A lot of design books have hit the shelves in the last month, but of all those I’ve read, only a few in particular really resonated with me. Most of what has appeared recently has really been pretty mediocre. Here are a few highlights from the shrinking field of stuff worth reading:
Stephen Hogbin’s Appearance and Reality: A Visual Handbook for Artists, Designers, and Makers, originally published in 2000 and recently reprinted, is one of those manuals where a visual artist or designer has tried to organize a consistent system for applying creative ideas to the generation of product. Unlike so many similar attempts, Hogbin’s system — grouped around the four key disciplines of art, craft/technology, science and design — is flexible enough not to see the disciplines or the creative process as a zero-sum equation. It’s a broad approach that focuses on illustrating how both fine artists and commercial designers can create work with integrity and social conscience, and succeeds on a number of levels.

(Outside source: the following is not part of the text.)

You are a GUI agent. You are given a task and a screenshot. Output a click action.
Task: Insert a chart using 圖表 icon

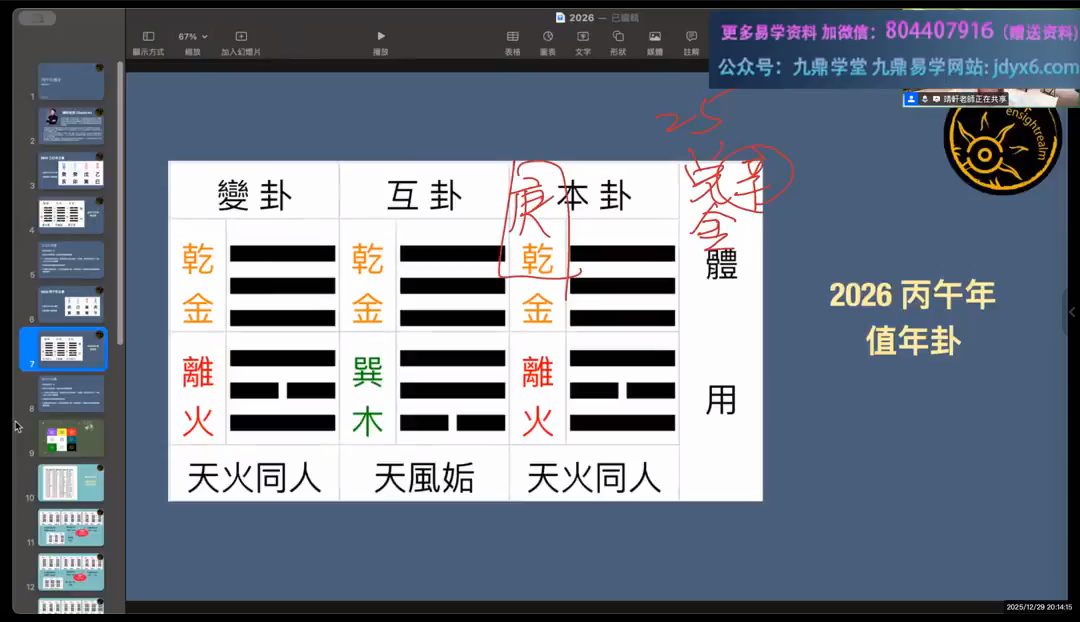(547, 36)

David Jury’s Letterpress: The Allure of the Handmade is a big and beautiful book from the editor of TypoGraphic, the ISTD‘s journal. Jury offers insight into the continued (and in some places growing) popularity of letterpress techniques, and investigates how they have been adapted to work in tandem with digital typesetting. Mostly, though, the book is great for its wonderful pictures of great work from around the world, and is a must-read for anyone even slightly interested in contemporary letterpress work.